§ **CONSEGNE DI LAVORO**:
[1] Rispondi alle domande seguenti sul testo dedicato alla famiglia e alla comunità.
(a) Che cosa esiste, secondo il testo, tra la persona e la società?
(b) Che cosa sviluppano i bambini nati in un luogo di insicurezza e di conflitto?
(c) Verso che cosa il testo dice che la comunità cristiana deve aiutare le persone a passare, partendo dall'insicurezza e dalla chiusura?
[2] Nel testo sulla famiglia e la comunità, individua tutte le cose per cui si afferma che ognuno di noi ha bisogno di aiuto ed elencale.
[3] Scrivi il seguito del testo sulla famiglia e la comunità, a partire dalla sua ultima frase.

---- TESTO FORNITO

Nelle ricche società di oggi, si corre il rischio di dimenticare che, tra la persona e la società,
esiste un intermediario: la famiglia o la comunità. Se questo intermediario viene ignorato, si rischia di
favorire un individualismo aggressivo, che spinge ogni persona a riuscire da sola, arrampicandosi sulla scala
della promozione . Un tale individualismo insegna che è indispensabile, per vincere questa
competizione che è la vita, essere competenti e avere una solida formazione. Sicuramente ogni essere umano
deve cercare di essere competente, in uno specifico campo, e per questo ognuno ha bisogno di una formazione,
tuttavia un individualismo radicale incita le persone a divenire aggressive e piene di sé, per mettersi
alla prova e vincere. Se non riescono ad arrivare , possono cadere in depressione, divenire anarchiche, o
addirittura violente contro l'autorità e le istituzioni. Il loro individualismo si manifesta, allora,
nelle loro sofferenze e nella loro collera.
Il luogo intermediario, rappresentato dalla famiglia o dalla comunità, è la scuola del cuore e
della crescita nell'amore, in cui scopriamo la bellezza e il carattere sacro degli altri, imparando ad accettarli
così come sono. Questa scuola ci insegna l'amore e il perdono, ci aiuta a passare dall'egoismo alla
comprensione, a capire che non siamo delle isole solitarie, nate per la competizione, il conflitto e la guerra,
ma che amore e apertura sono possibili. Non solo possiamo cooperare insieme, possiamo anche amarci gli uni con
gli altri.
Quando i bambini nascono in seno ad una scuola d'amore, il loro cuore si dilata, poco a poco, in questo spirito
d'apertura. Se, al contrario, nascono in un luogo di insicurezza e di conflitto, sviluppano dei solidi meccanismi
di difesa per proteggersi. Tendono ad ignorare gli altri e, addirittura, ad odiarli, sicuramente perché
provano odio per sé stessi.
La maggior parte delle persone non è nata né in una scuola d'amore perfetto né in un
abominevole luogo di conflitto. Ognuno di noi ha bisogno di aiuto per superare i pregiudizi e la paura
dell'altro, per crescere verso una reale apertura e comprensione dell'altro, per accettare la differenza,
accettare che ogni persona è importante, e per vivere del perdono. Se Gesù chiama delle persone a
lasciare la loro famiglia, alla sua sequela, è perché Egli sa che la famiglia, talvolta, piuttosto
che portare le persone verso la libertà, può invece chiuderle su loro stesse, soffocando la loro
libertà e la loro coscienza individuale.
Il ruolo della comunità cristiana, fondata sulla chiamata di Gesù, è esattamente quello di
essere una scuola dell'amore, in cui delle persone si sforzano di crescere nella libertà dello Spirito e
non nella libertà della carne (cfr. Gal 5), in cui ognuno cerca di seguire Gesù, sul cammino della
compassione e dell'umiltà, secondo le beatitudini evangeliche, piuttosto che nel desiderio di controllare
gli altri, e di avere del potere (fosse pure spirituale) su di essi. Il ruolo di una comunità cristiana
è di aiutare le persone a passare dall'insicurezza e dalla chiusura alla fiducia e all'apertura, e quindi
alla maturità umana e cristiana.

--------
---- ESTRATTO DEI DATI

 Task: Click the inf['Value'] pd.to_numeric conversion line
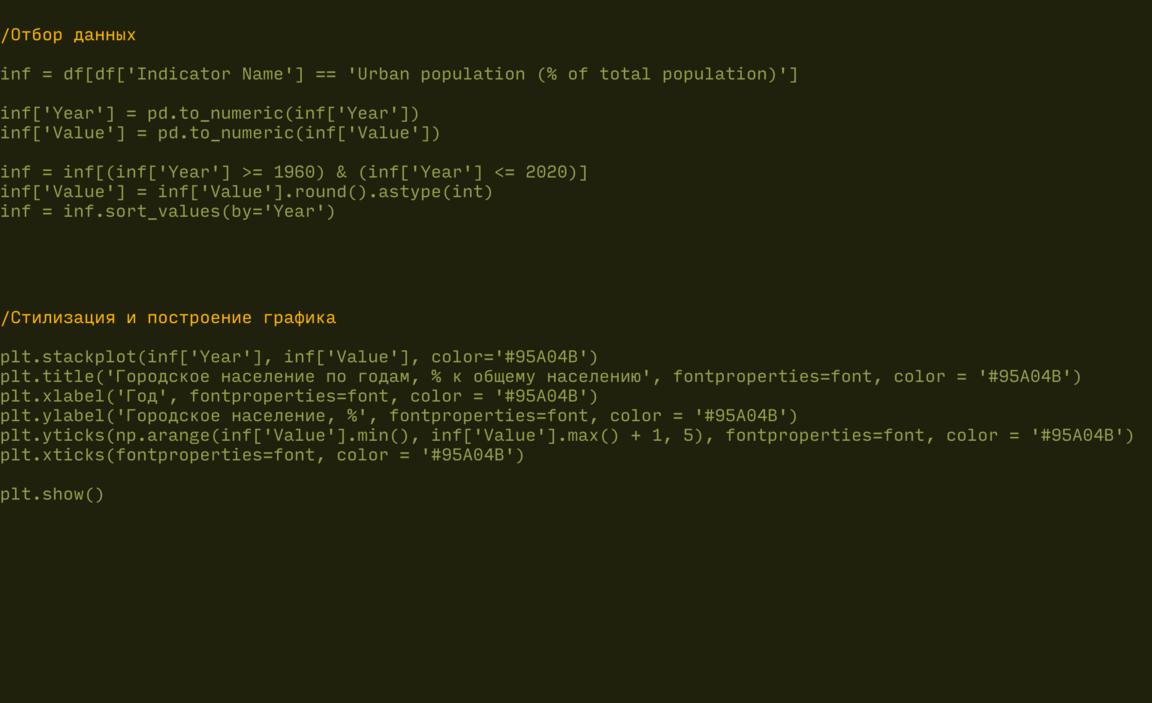[220, 133]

--------

§ **LE RISPOSTE**:
[1]
(a) Un intermediario: la famiglia o la comunità.
(b) Dei solidi meccanismi di difesa per proteggersi.
(c) Alla fiducia e all'apertura, e quindi alla maturità umana e cristiana.

[2]
- superare i pregiudizi e la paura dell'altro
- crescere verso una reale apertura e comprensione dell'altro
- accettare la differenza
- accettare che ogni persona è importante
- vivere del perdono

[3]
Oggi come oggi, non deve sorprenderci il fatto che, mentre il nostro mondo è sempre più diviso,
mentre le famiglie e i gruppi etnici si frantumano e le persone si sentono insicure, fragili e sole, molti
vedano, nella comunità, un luogo di appartenenza caloroso e di crescita umana e cristiana in cui poter
imparare a seguire ed amare Gesù e vivere il messaggio della Buona Novella per i poveri e con i poveri.
Queste comunità possono realmente essere segno dello Spirito, nel nostro mondo di oggi, particolarmente
quando cercano di colmare il divario crescente tra ricchi e poveri, tra coloro che chiamiamo capaci e
incapaci . Sicuramente esiste il rischio che alcuni entrino in comunità, non per crescere
nell'amore universale, nell'umiltà e nella fede in Dio, ma per trovare un rifugio, un indirizzo
rassicurante in cui non vivere più i disagi della solitudine. Così certe comunità, a
imitazione di certe famiglie, possono chiudersi in se stesse, ricercando più o meno consciamente la
sicurezza e la potenza spirituale.
Il bisogno di appartenenza può, ugualmente, essere deviato in una chiusura radicale.
Delle persone sole o insicure che vivono nella noia, o vivono delle situazioni insostenibili, o non vedono
più un senso nella loro vita, possono essere attirate e sedotte da un gruppo molto forte, chiuso in
se stesso e che dà una sensazione di sicurezza assoluta. Questi gruppi sono chiamati sette . E'
importante vedere la differenza tra una setta ed una comunità.
Nel corso di questi ultimi anni, abbiamo sentito parlare di sette violente, come, per esempio, i gruppi in Texas,
a Tokyo o ancora in Guyana, che arrivarono a suicidi di massa; in Francia abbiamo avuto la setta del Tempio
solare. Altre sette, soprattutto in America Latina, possono portare le persone ad un alto grado di isterismo,
agendo come una droga. Questa droga libera le persone da un mondo di miseria, di conflitto e di dolore, e
le invita in un mondo di sogno, distaccato dalla realtà. Altre sette sembrano particolarmente demoniache,
basate sul culto di Satana.
Mi piacerebbe descrivere o definire una setta in base a questi elementi:
Una setta è, dunque, una realtà pericolosa. E' manipolatrice. Usa delle forme di lavaggio del
cervello. Chiude i membri in se stessi.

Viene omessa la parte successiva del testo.